* Problem requirements *
Could you return the records below verbatim, from the line containing "What do you" through the line containing "This screenshot has height=1026, width=1824.", both included, and leave out the pictures?

>> START Available data

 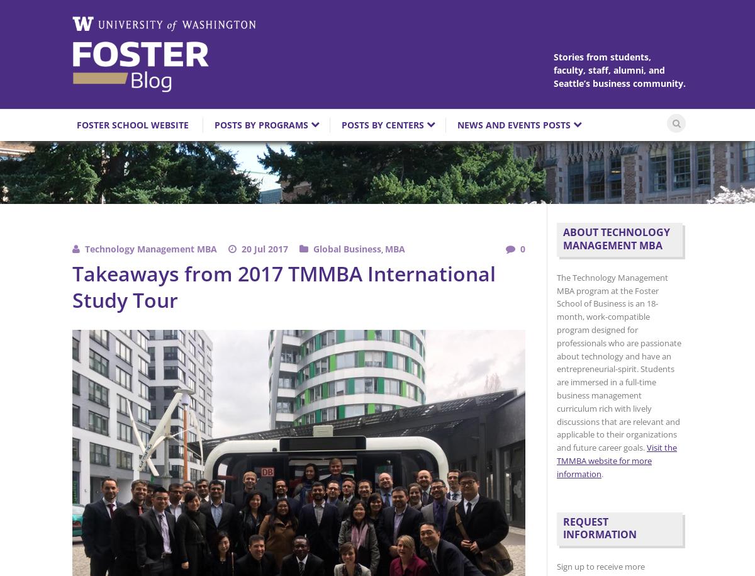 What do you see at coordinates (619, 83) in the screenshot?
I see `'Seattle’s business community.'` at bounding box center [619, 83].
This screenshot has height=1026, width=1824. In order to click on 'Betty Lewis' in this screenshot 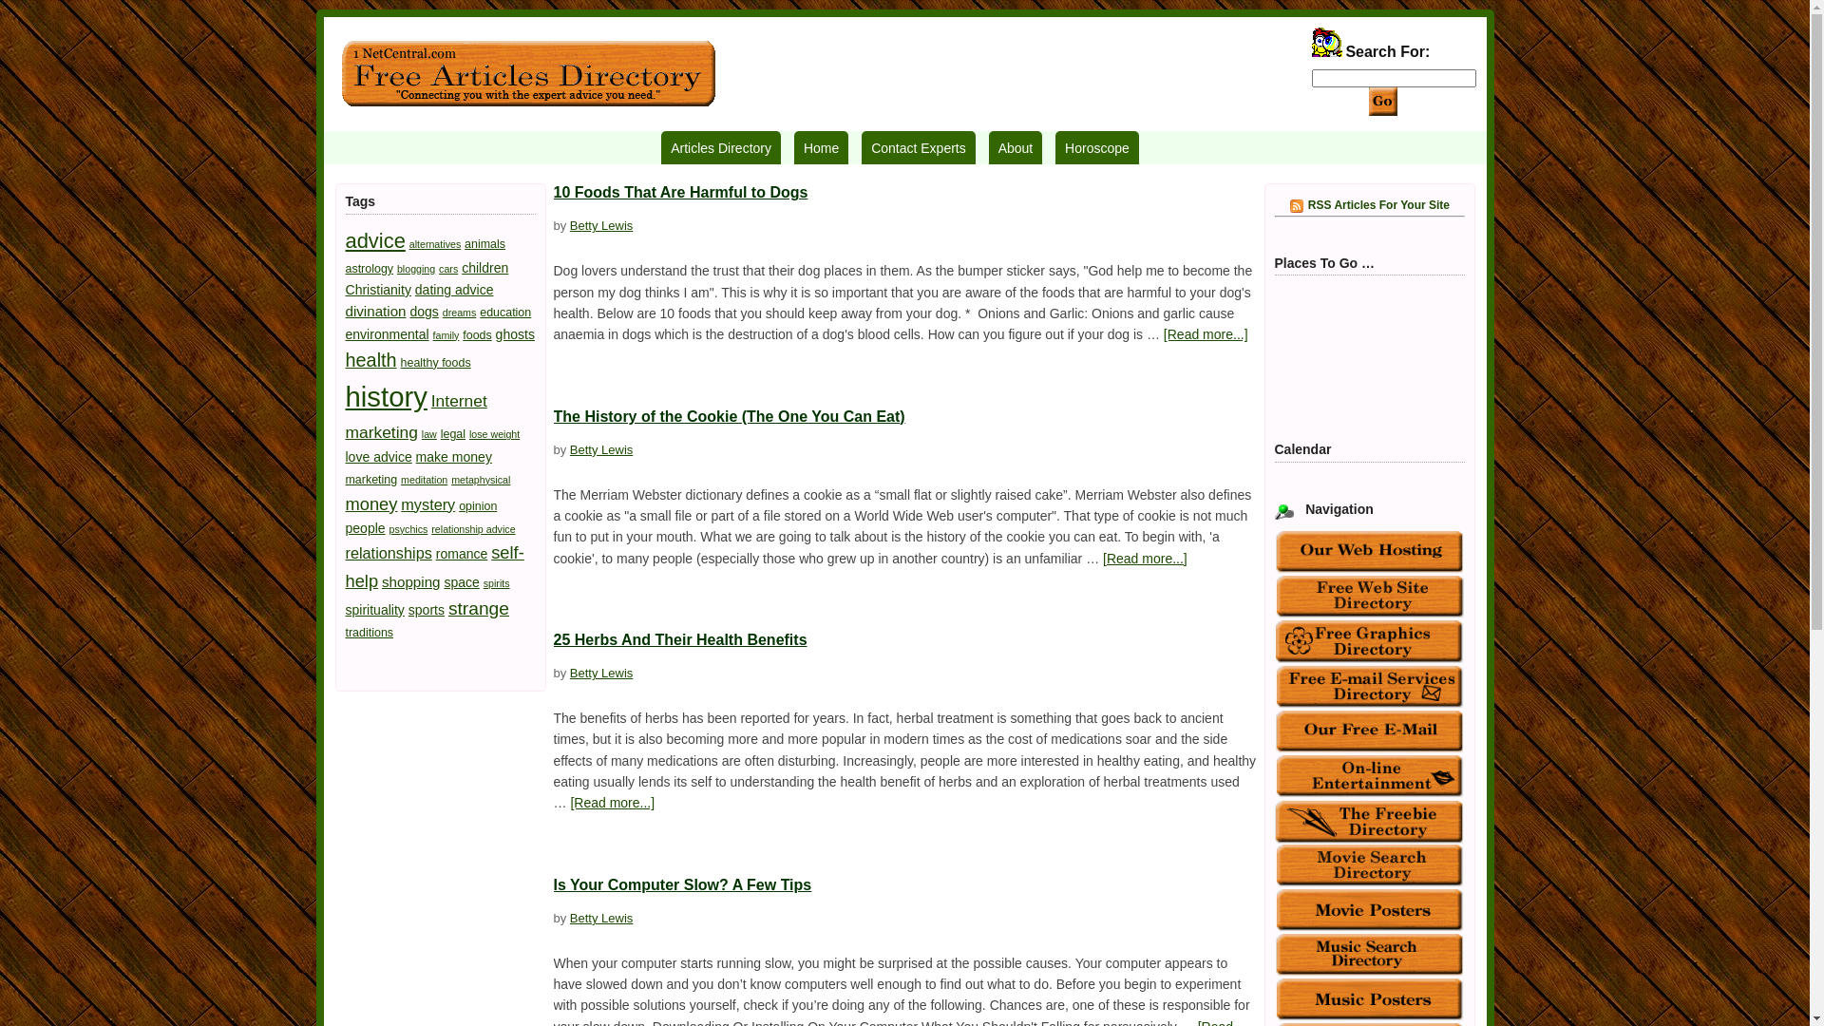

>> END Available data
>> START Available data

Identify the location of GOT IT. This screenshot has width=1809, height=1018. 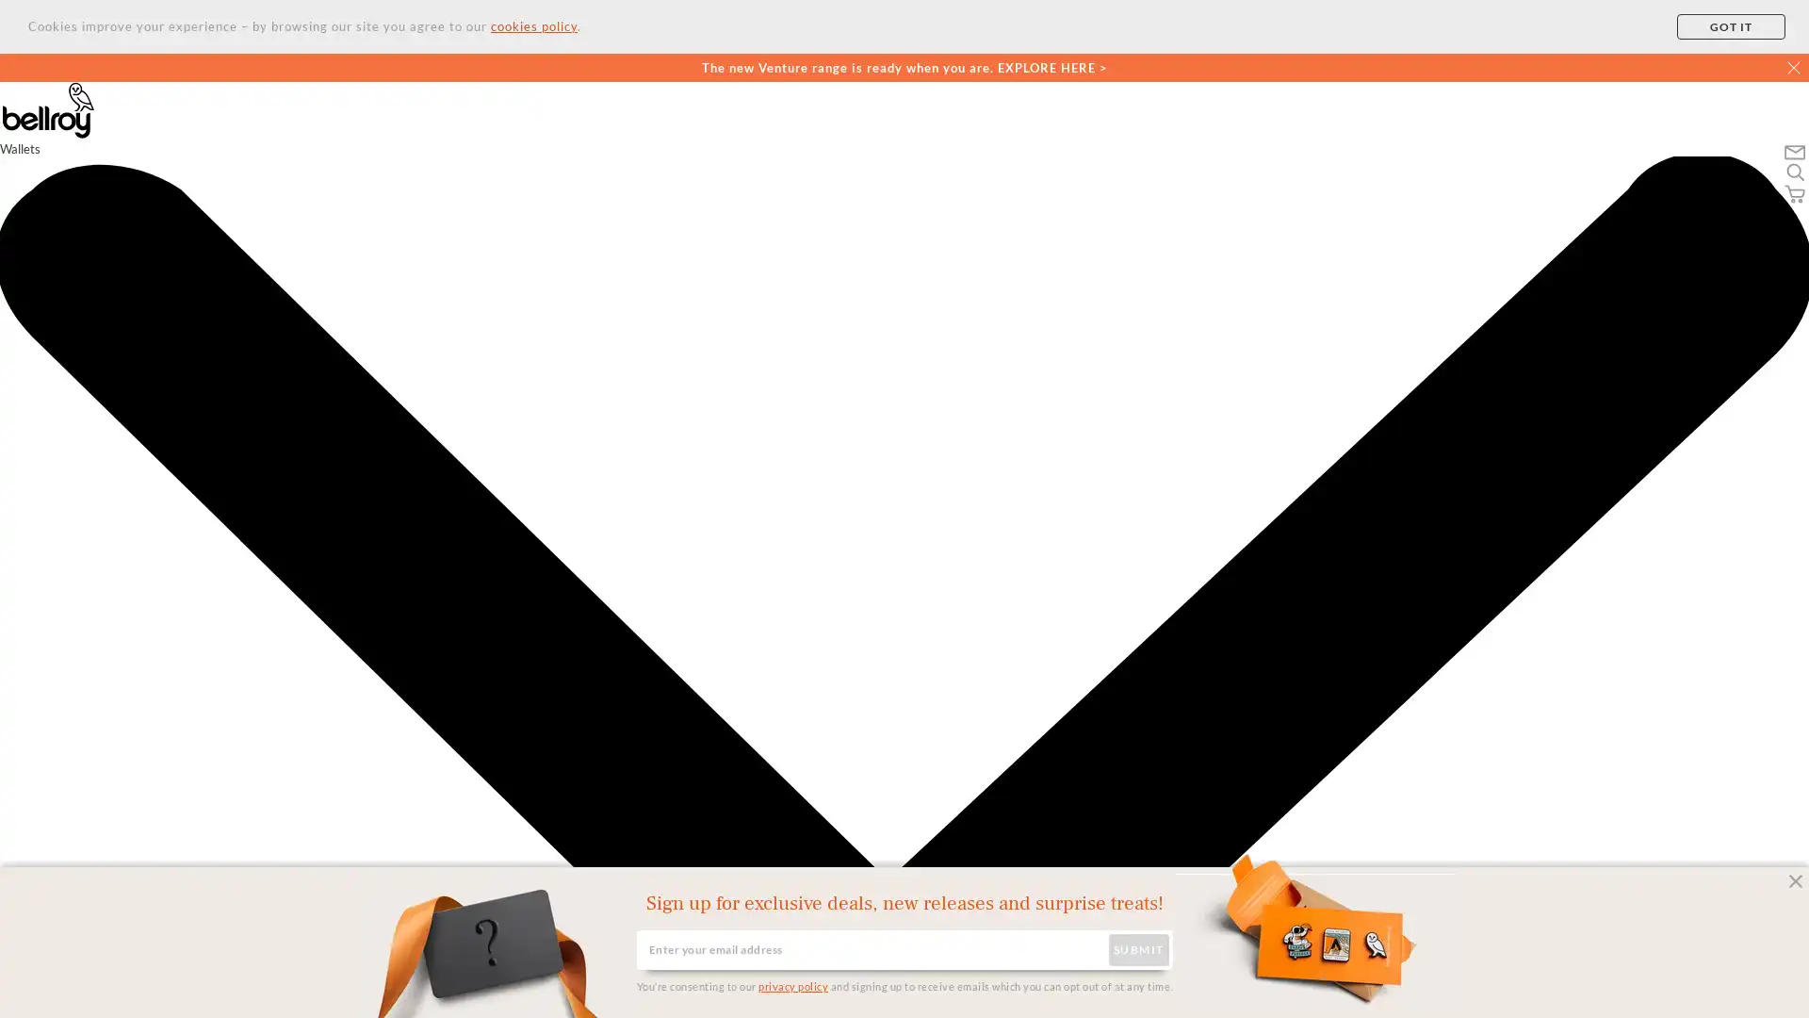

>> END Available data
>> START Available data

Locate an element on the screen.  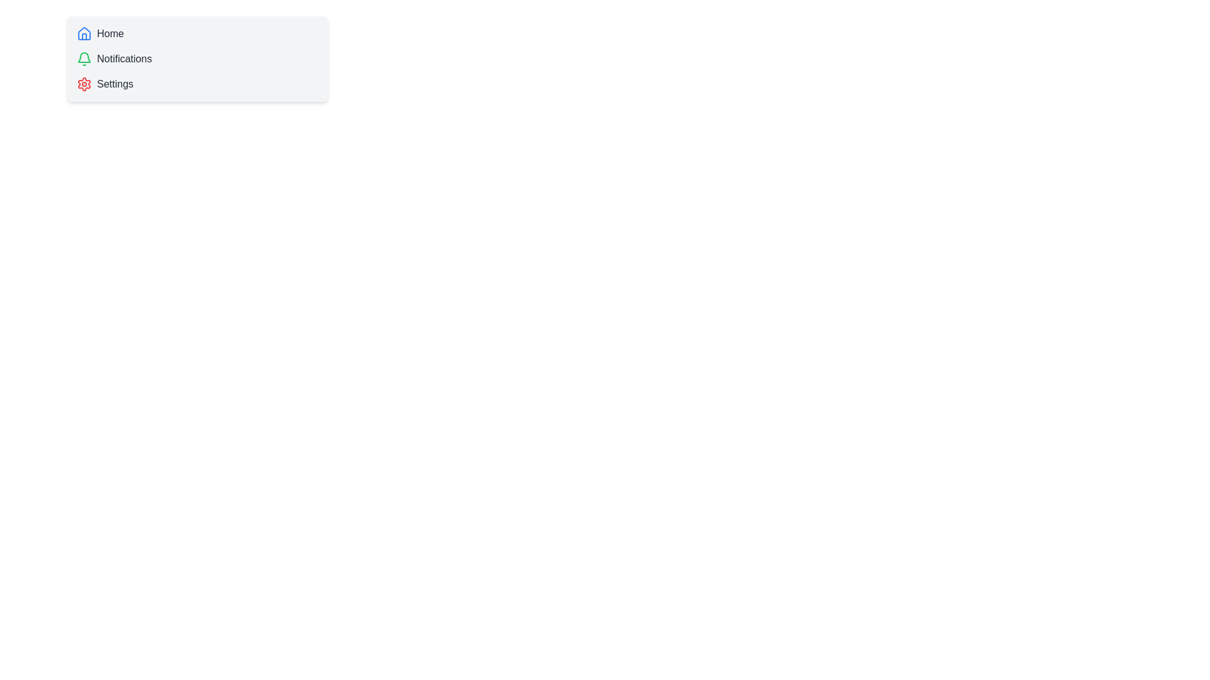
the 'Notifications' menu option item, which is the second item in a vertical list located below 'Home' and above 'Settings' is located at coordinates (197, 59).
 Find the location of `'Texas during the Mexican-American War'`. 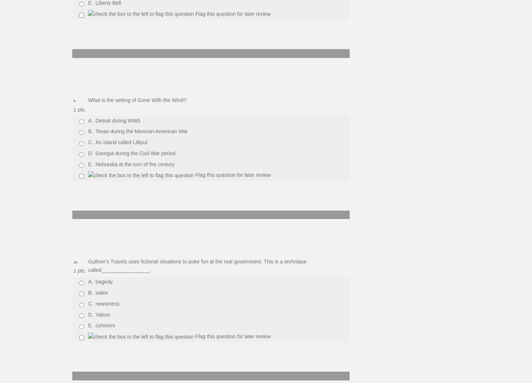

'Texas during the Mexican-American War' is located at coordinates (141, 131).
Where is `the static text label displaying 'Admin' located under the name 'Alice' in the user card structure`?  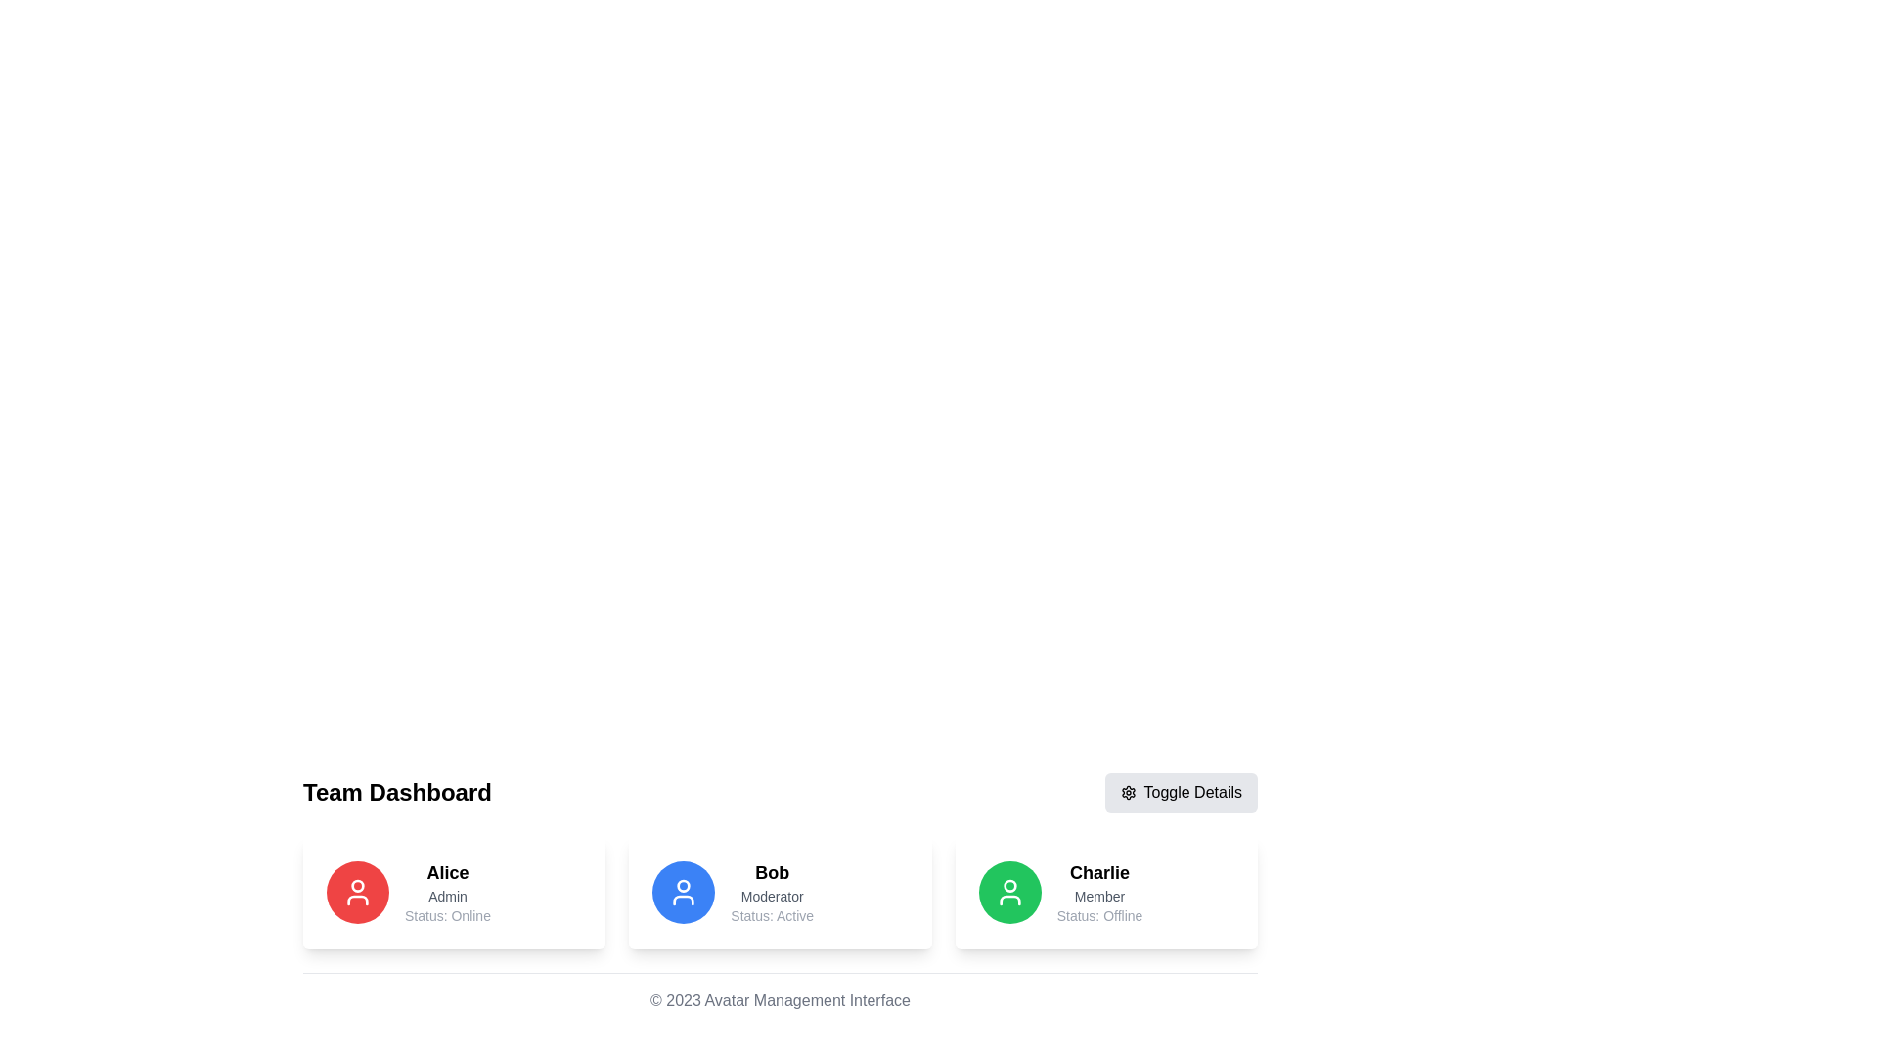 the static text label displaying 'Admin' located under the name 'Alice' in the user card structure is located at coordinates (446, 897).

>> END Available data

* Expected output *
  What do you see at coordinates (619, 83) in the screenshot?
I see `'Seattle’s business community.'` at bounding box center [619, 83].
This screenshot has height=1026, width=1824. In order to click on 'Betty Lewis' in this screenshot 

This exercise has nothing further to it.